Selected text:
+++

General NAVLE® Information
Updated November 25, 2013
In January 1998, the NBVME selected the National Board of Medical Examiners (NBME) to develop a new computer-based licensing examination, the North American Veterinary Licensing Examination (NAVLE®). The NAVLE replaced both the National Board Examination (NBE) and the Clinical Competency Test (CCT) beginning in November 2000.
Located in Philadelphia, the NBME was founded in 1915, and has as its primary mission the development of examinations for physicians, including the United States Medical Licensing Examination (USMLE®). The NBME's Division of Client Programs provides examination development services for a variety of outside clients in medical fields.
The NAVLE is a requirement for licensure to practice veterinary medicine in all licensing jurisdictions in North America. The NAVLE consists of 360 clinically relevant multiple choice questions.
The NAVLE is offered throughout North America and at certain overseas sites at computer testing centers operated by Prometric. The NAVLE is available during a four week testing window in November-December, and a two week window in April.
All candidates taking the NAVLE must agree with a confidentiality statement before they are able to take the examination. See the Irregular Behavior page for more information.
Additional information on the NAVLE can be found on the NAVLE Information and Application page on this web site.
NAVLE Test Specifications
Forms of the NAVLE administered from November-December 2005 through April 2011 were constructed according to a NAVLE Job Analysis approved by the NBVME in 2003. Forms administered beginning in November-December of 2011 were constructed according to the NAVLE Job Analysis approved in 2010. For more information, see the NAVLE Job Analysis page.
NAVLE Scoring and Standard Setting
The passing standard for the NAVLE is established using a content-based or criterion referenced standard setting procedure. This means that the passing standard depends only on the content and difficulty of the items on the examination. Each candidate's performance is measured against a fixed passing standard, and the examination is not graded on a curve. In theory, all candidates could pass or all could fail. The procedure used, called the modified Angoff method, is commonly used to set passing standards on licensing and certification examinations
The NBVME convened a standard setting workshop in January 2001 to establish a recommended passing standard for the examination. The passing standard approved following that workshop was applied to examinations given from the fall of 2000 through April 2004. The passing rate for criterion candidates for the examinations given in the fall of 2000, 2001, 2002, and 2003 was 90.4%, 92.5%, 93.3%, and 94.9%, respectively.
A new standard setting workshop was held in December 2004, and the passing standard developed at that workshop was approved by the NBVME and applied beginning with the fall 2004 NAVLE administration. The passing rate for criterion candidates for the fall 2004, 2005, 2006 and 2007 administrations was 89%, 88%, 90.1% and 92.1%, respectively.
The next NAVLE setting workshop was conducted in July 2008. The passing standard derived from that workshop was approved by the NBVME in January 2009, and was applied beginning with the November-December 2008 NAVLE. The passing rate for criterion candidates for the fall 2008, 2009, and 2010 administrations was 93.4%, 96.1%, and 95.1%, respectively.
A new standard setting workshop was held in December 2011. The passing standard derived from that workshop was approved by the NBVME in December, and was applied beginning with the November-December 2011 NAVLE. The passing rate for criterion candidates for the November-December 2011 administration was 93.0%, and for the November-December 2012 administration it was 92.0%.
Each form of the NAVLE includes 300 scored items and 60 pretest items. See the NAVLE Bulletin of Information for Candidates for more information.
The percentage of questions that a candidate has to answer correctly in order to pass ranges from 55% to 65%. The actual passing score is adjusted for each of the forms of the NAVLE, and for each administration of the NAVLE, to account for slight differences in difficulty between the forms. This ensures that each candidate's score is valid and reliable, no matter which form of the examination they take.
Additional information can be found in the annual NAVLE Technical Reports and NAVLE Candidate Performance Reports available on this site.

+++

What is required:
In the NAVLE information text, which organization did the NBVME select in January 1998 to develop the new licensing examination?

Exercise data:
+++

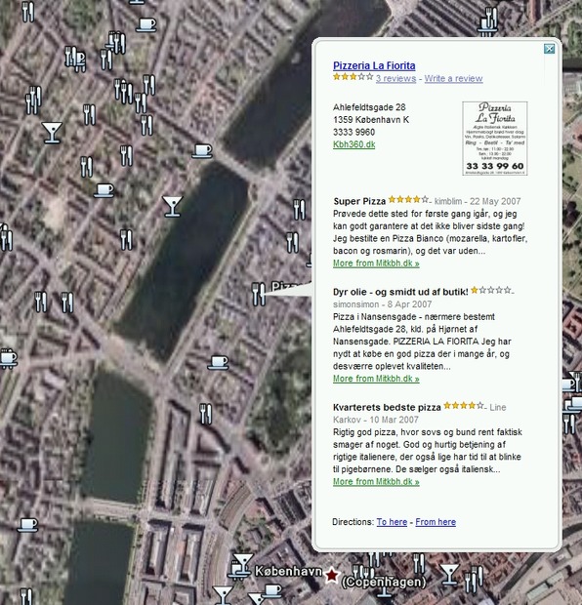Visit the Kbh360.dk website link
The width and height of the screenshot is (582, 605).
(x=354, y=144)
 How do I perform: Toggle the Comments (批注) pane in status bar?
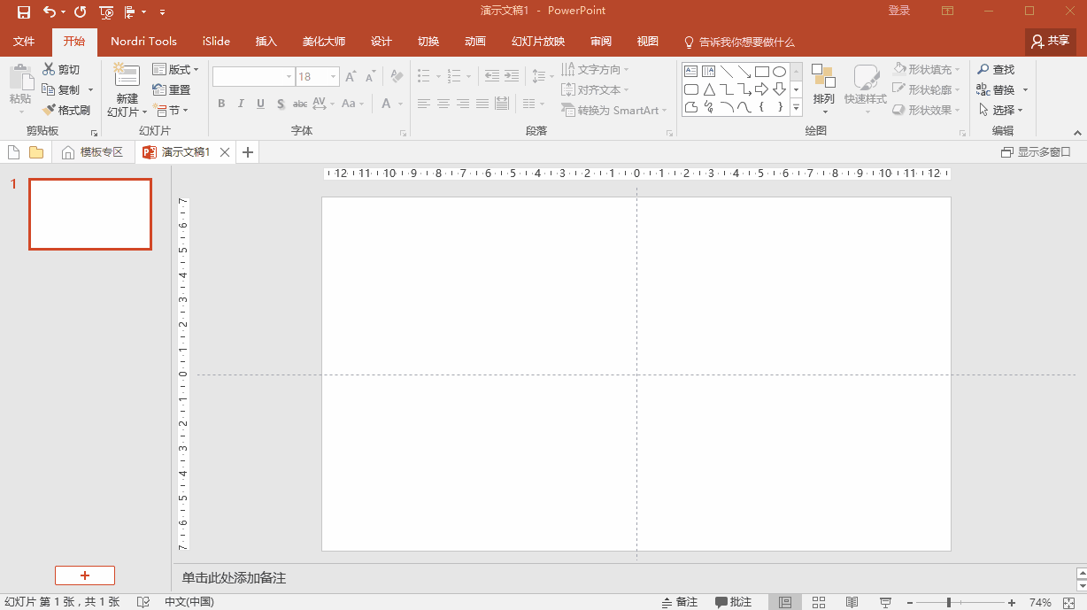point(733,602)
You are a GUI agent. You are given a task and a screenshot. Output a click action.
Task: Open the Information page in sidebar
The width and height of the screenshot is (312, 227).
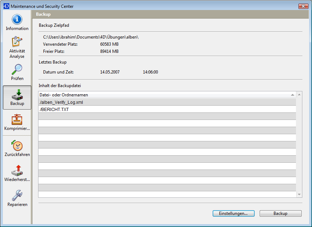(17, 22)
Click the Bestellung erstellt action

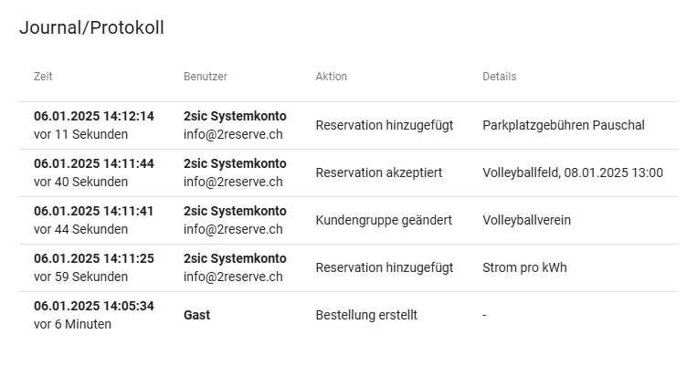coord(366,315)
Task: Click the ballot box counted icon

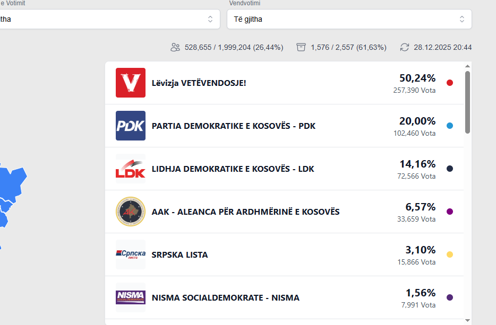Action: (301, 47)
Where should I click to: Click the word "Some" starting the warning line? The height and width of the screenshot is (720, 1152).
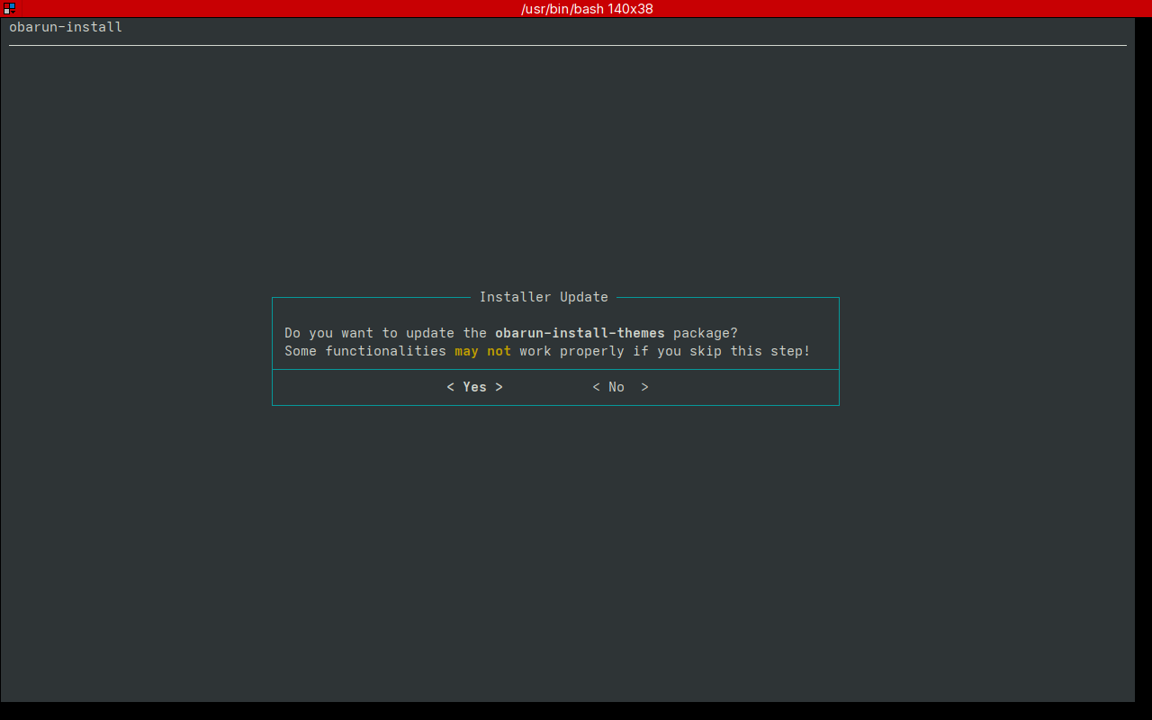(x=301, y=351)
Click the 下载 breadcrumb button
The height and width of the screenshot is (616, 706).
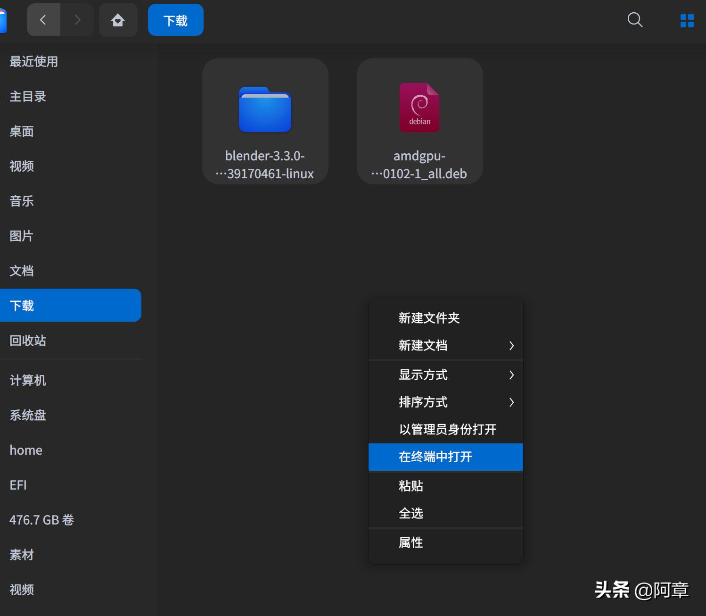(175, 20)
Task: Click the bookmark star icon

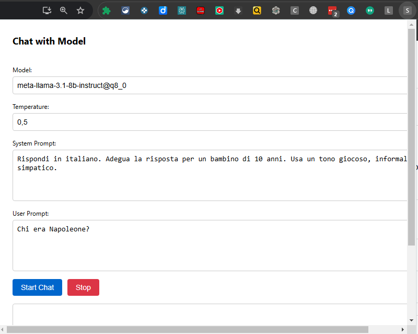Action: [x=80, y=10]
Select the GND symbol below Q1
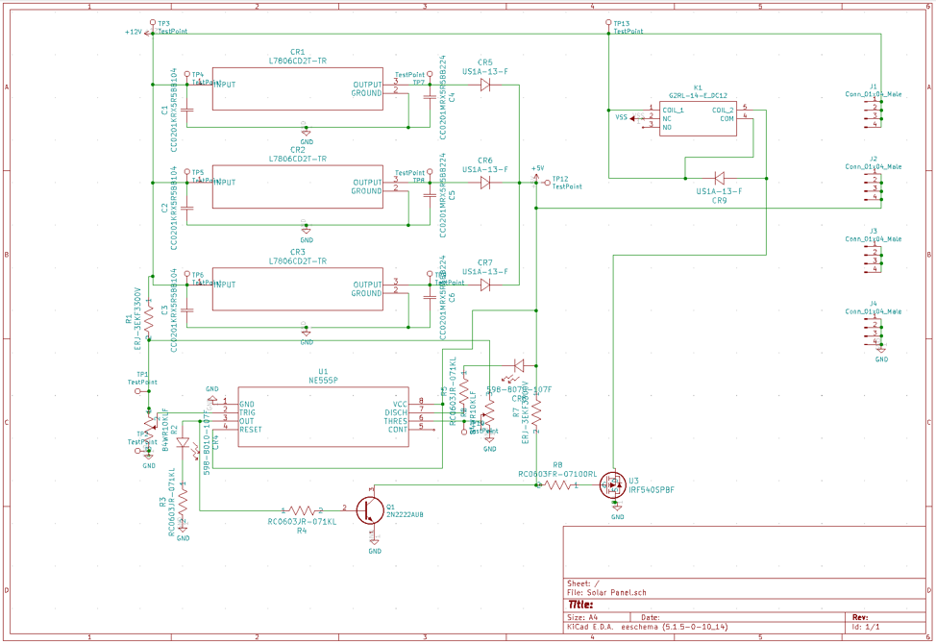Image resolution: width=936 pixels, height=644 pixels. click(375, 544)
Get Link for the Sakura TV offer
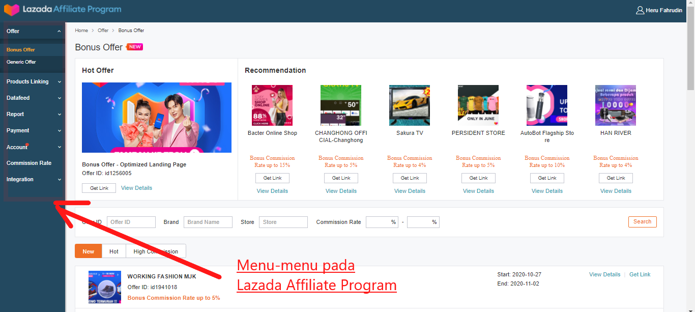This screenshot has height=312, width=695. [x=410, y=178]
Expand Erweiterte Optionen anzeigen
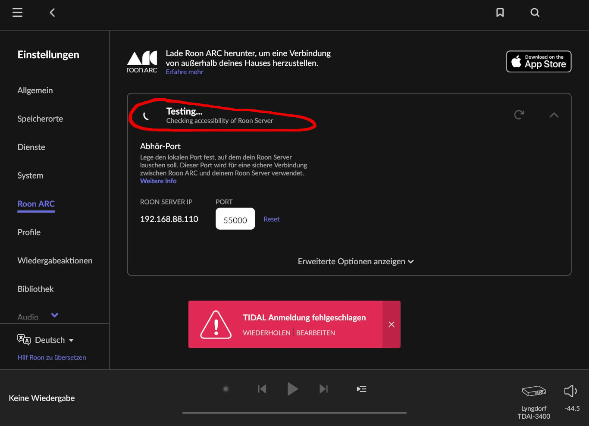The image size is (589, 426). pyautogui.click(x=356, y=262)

+++

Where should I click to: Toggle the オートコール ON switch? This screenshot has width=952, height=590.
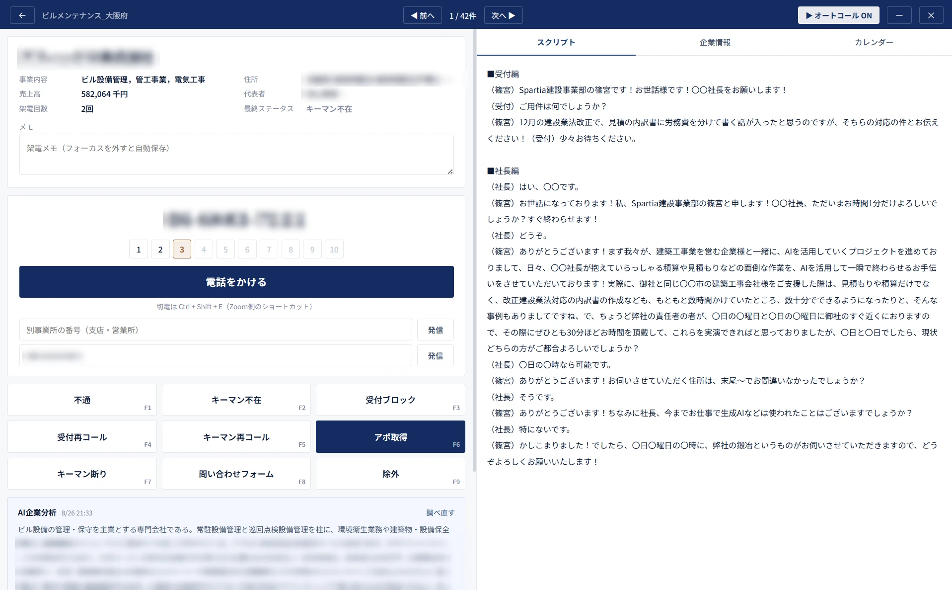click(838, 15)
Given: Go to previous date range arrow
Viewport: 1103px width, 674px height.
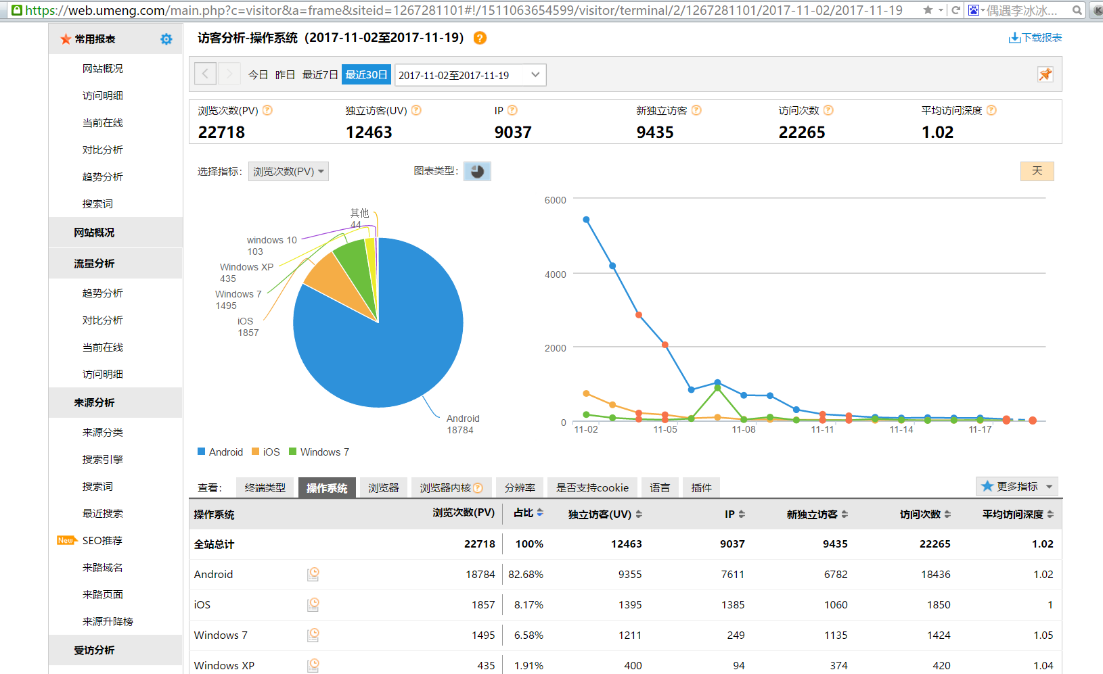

+++

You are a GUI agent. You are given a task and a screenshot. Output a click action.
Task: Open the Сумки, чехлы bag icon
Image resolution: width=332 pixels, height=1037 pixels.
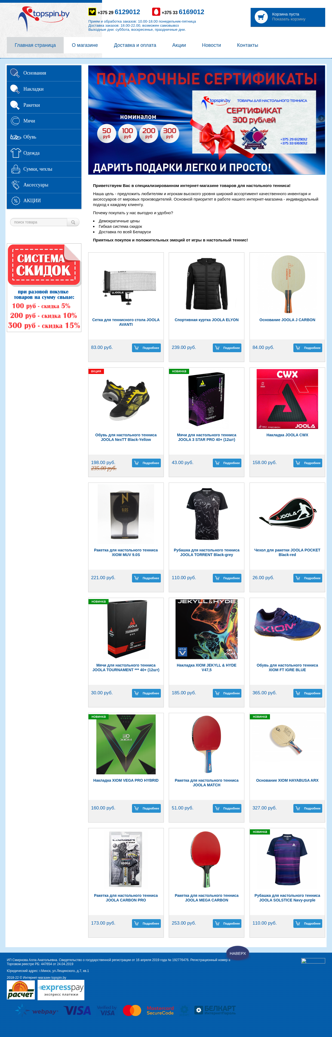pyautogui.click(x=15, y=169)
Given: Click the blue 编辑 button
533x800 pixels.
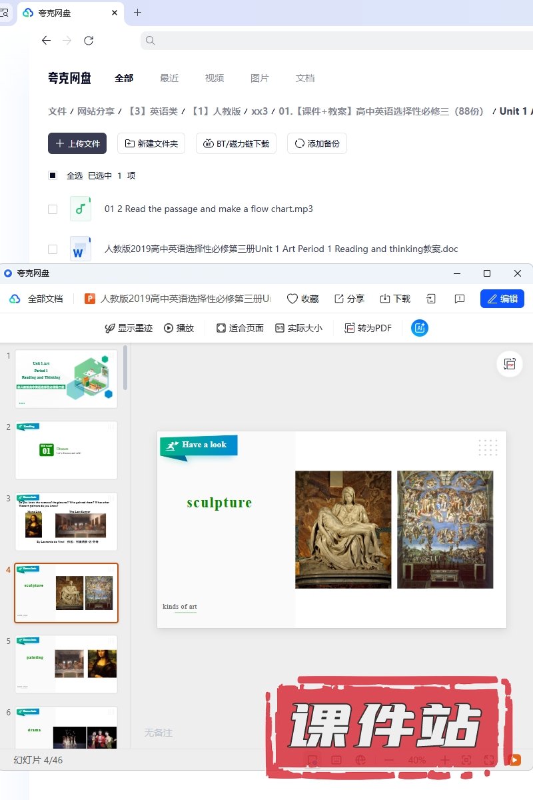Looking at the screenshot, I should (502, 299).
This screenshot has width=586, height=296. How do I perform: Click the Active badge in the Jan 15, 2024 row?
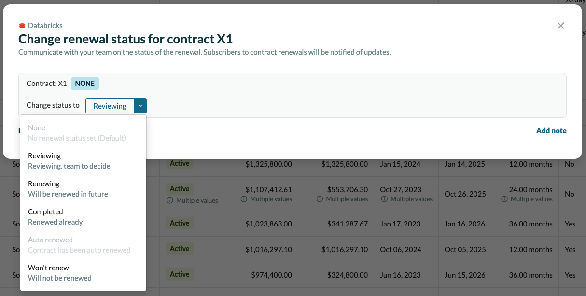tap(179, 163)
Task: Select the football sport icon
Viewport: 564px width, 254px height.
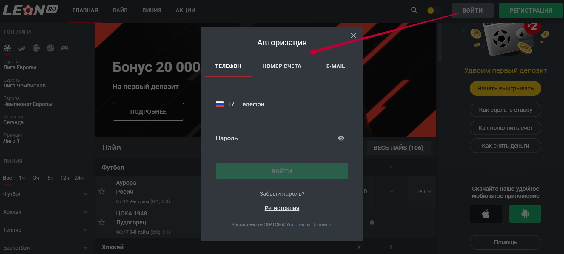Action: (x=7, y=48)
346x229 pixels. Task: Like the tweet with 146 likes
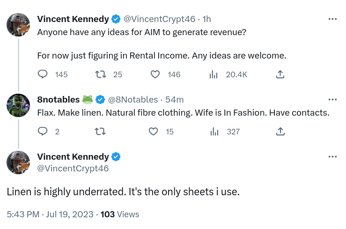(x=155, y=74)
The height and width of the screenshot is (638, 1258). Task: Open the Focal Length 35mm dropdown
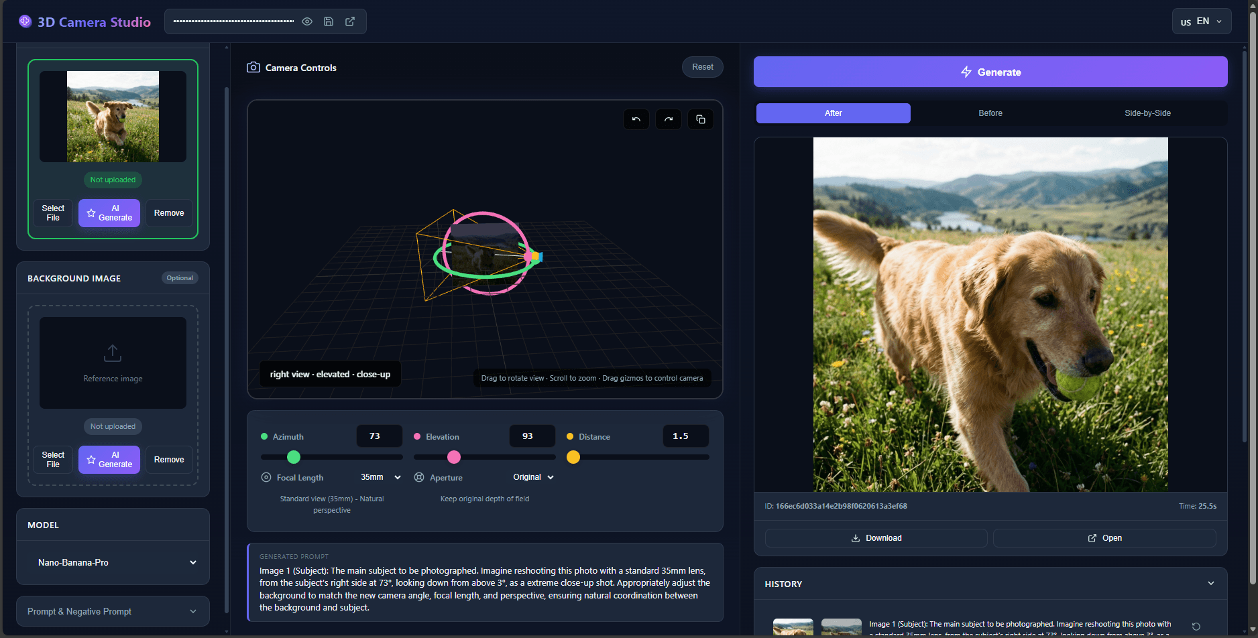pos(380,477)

+++

Response:
The National Board of Medical Examiners (NBME).